[Stored items]
'''

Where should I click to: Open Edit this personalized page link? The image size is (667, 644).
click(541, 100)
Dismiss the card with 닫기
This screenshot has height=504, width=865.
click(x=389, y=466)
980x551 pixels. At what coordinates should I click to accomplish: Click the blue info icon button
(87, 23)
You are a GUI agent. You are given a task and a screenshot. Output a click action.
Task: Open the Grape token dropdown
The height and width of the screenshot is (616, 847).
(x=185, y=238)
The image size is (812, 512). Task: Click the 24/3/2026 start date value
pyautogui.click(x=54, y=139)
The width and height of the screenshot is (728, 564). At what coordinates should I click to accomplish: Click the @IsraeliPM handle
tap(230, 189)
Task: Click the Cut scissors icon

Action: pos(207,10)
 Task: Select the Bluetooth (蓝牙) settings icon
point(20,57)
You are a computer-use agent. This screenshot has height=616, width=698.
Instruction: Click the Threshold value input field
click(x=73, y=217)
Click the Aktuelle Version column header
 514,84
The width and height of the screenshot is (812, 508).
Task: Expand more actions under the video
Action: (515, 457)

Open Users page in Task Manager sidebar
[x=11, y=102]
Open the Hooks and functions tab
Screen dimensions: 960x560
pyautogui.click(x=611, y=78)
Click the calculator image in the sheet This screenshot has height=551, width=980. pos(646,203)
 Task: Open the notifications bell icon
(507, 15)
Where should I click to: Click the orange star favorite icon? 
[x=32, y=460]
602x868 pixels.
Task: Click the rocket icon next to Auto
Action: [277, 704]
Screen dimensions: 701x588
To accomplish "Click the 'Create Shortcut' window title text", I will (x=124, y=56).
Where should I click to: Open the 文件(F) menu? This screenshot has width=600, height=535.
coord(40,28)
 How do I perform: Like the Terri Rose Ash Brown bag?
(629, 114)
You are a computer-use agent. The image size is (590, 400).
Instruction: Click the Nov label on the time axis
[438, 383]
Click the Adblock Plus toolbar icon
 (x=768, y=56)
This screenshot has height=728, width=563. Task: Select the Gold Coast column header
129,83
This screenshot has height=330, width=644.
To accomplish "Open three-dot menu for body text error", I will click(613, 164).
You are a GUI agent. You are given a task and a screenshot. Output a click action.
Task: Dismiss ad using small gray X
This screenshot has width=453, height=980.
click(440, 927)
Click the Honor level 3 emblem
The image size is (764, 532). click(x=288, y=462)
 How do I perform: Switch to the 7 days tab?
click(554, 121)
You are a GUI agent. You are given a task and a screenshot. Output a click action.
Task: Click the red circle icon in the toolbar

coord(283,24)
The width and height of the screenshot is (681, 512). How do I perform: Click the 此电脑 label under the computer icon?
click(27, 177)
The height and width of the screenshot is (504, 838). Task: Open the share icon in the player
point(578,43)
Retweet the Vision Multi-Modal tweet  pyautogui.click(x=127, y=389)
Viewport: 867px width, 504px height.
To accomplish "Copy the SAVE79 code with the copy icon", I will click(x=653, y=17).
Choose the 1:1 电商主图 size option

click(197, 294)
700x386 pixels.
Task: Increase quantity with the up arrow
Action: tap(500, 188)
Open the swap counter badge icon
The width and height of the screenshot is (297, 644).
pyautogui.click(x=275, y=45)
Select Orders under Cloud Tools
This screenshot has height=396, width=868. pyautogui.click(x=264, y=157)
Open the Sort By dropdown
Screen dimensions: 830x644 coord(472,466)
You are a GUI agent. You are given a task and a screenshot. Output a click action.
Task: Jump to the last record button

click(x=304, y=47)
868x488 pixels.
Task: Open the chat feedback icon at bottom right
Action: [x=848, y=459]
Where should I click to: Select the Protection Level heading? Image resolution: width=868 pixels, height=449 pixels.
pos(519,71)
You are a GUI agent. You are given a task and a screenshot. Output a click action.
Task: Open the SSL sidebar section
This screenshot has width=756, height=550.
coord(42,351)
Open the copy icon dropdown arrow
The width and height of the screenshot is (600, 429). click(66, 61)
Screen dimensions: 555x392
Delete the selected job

'''

Show every line of the data that includes the string "text".

* [YOUR SOLUTION]
To accomplish "Click the 'Create Shortcut' window title text", I will (x=124, y=56).
To accomplish "Open three-dot menu for body text error", I will click(613, 164).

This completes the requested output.